__Trecho fornecido__.

Escrita e exílio em Serguei Dovlátov

Por Marta Rebón


Sergei Dovlatov Foto: Mark Serman



Com menos de cinquenta anos de idade, em 1990, Dovlátov morreu no seu exílio em Nova York, resignado a aumentar a lista de escritores russos cuja obra moldou a experiência do desterro. Autores tão diversos e de diferentes épocas como Aleksandr Púchkin, Mikhail Lérmontov, Marina Tsvetáeva, Gaito Gazdanov, Vladimir Nabokov ou Joseph Brodsky são um bom exemplo disso. Não foi à toa que um escritor afirmou que os russos parecem ter o monopólio do exílio.
 
Em O ofício, uma espécie de livro de memórias, ou melhor, uma tragicomédia autobiográfica, composta por duas partes muito distintas (uma soviética e outra americana), o brilhante escritor humorista de origem judaica e armênia capta as contradições do homo sovieticus tanto em seu país natal como na expatriação. O resultado é uma coleção de situações grotescas, diálogos imprevisíveis e indivíduos surreais imersos numa realidade que contrasta de forma dolorosa e jocosamente com os dogmas inculcados pelo regime soviético.
 
A primeira parte, “O livro invisível”, foi escrita ainda em Leningrado, entre 1975 e 1976, e foi o primeiro título de Dovlátov publicado no Ocidente. Intercalado por fragmentos que chama de “Solos de Underwood” — vinhetas cotidianas marcadas pela irracionalidade, breves lampejos do desvario soviético —, a narrativa relata as tentativas fracassadas do autor, desde a década de 1960, de ver sua obra publicada em sua terra natal e seu progressivo domínio, muito a despeito de si mesmo, da arte de ver os seus manuscritos rejeitados, repetidamente confrontados com um granito não. Cartas editoriais de recusa, resenhas e matérias de leitura, que embora favoráveis ​​sempre terminam com o veredicto de “impublicável”, levam-no a buscar refúgio no jornalismo e no álcool.

__Dados listados__.
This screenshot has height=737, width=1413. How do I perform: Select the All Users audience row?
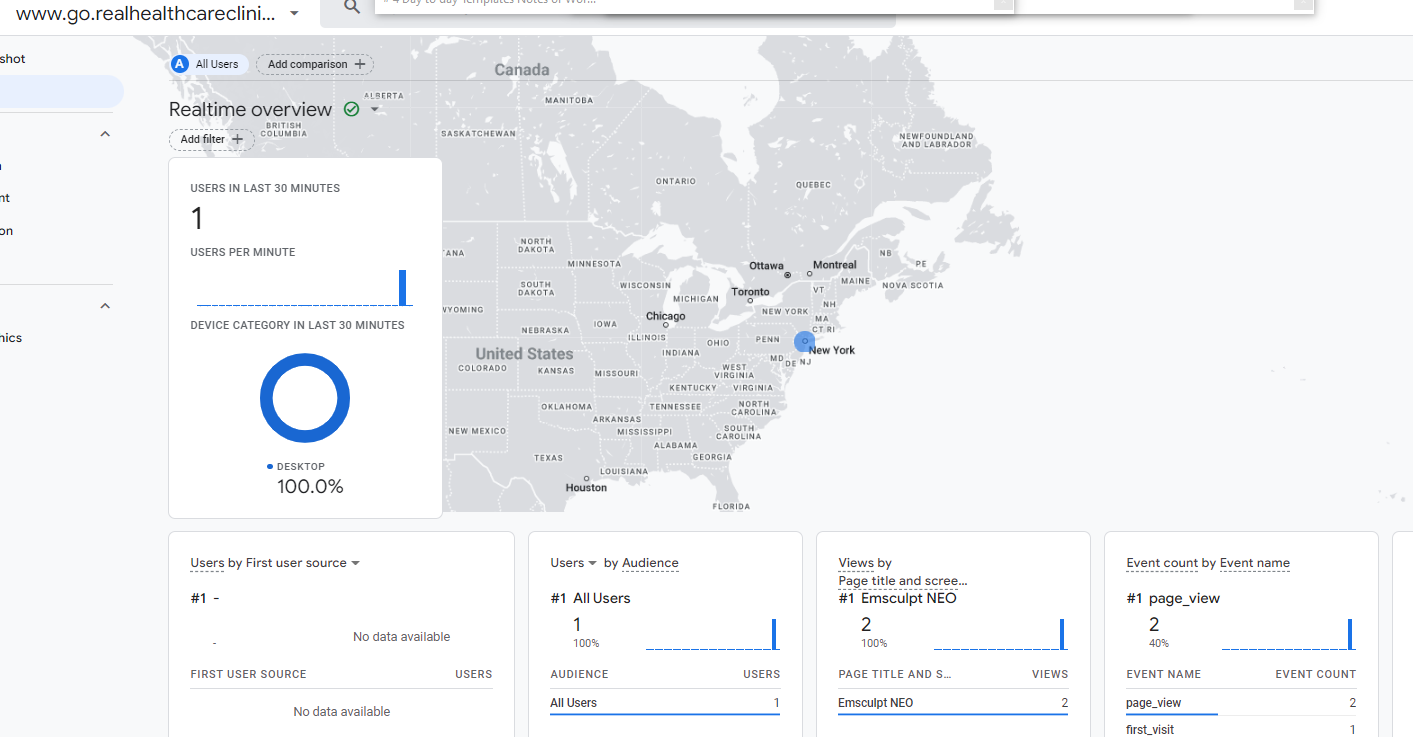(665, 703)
--
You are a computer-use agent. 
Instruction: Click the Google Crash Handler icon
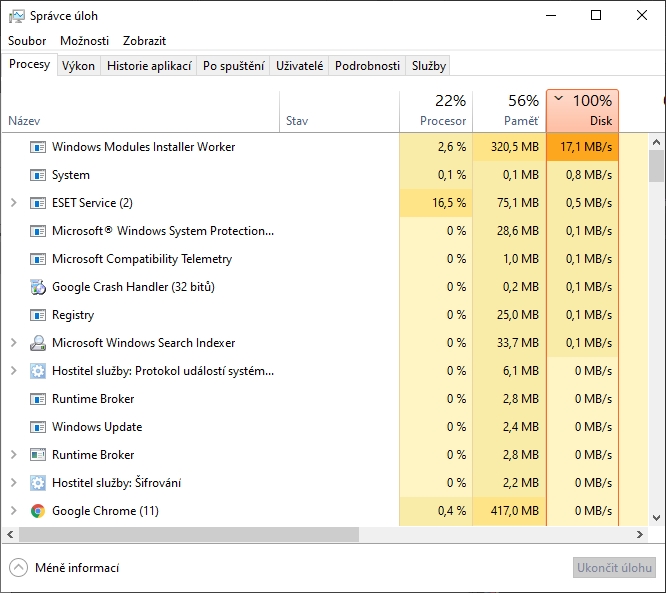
--
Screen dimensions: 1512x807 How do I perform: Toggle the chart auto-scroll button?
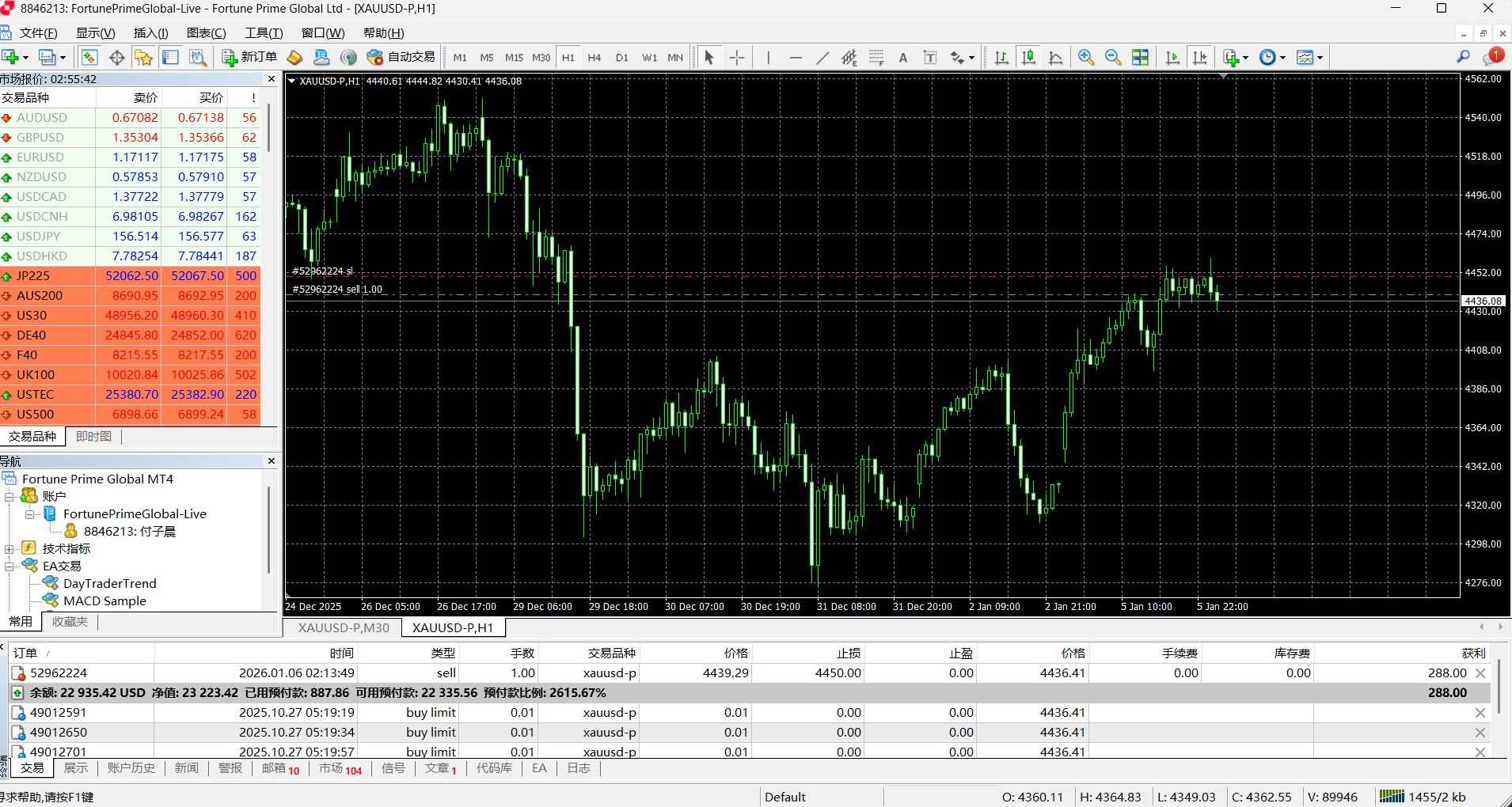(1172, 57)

__Exercício proposto__. Cite sem qualquer alteração a passagem do texto sobre Dovlátov que começa em "Por Marta Rebón" e vai até "monopólio do exílio.", inclusive.

__Solução do exercício__.
Por Marta Rebón


Sergei Dovlatov Foto: Mark Serman



Com menos de cinquenta anos de idade, em 1990, Dovlátov morreu no seu exílio em Nova York, resignado a aumentar a lista de escritores russos cuja obra moldou a experiência do desterro. Autores tão diversos e de diferentes épocas como Aleksandr Púchkin, Mikhail Lérmontov, Marina Tsvetáeva, Gaito Gazdanov, Vladimir Nabokov ou Joseph Brodsky são um bom exemplo disso. Não foi à toa que um escritor afirmou que os russos parecem ter o monopólio do exílio.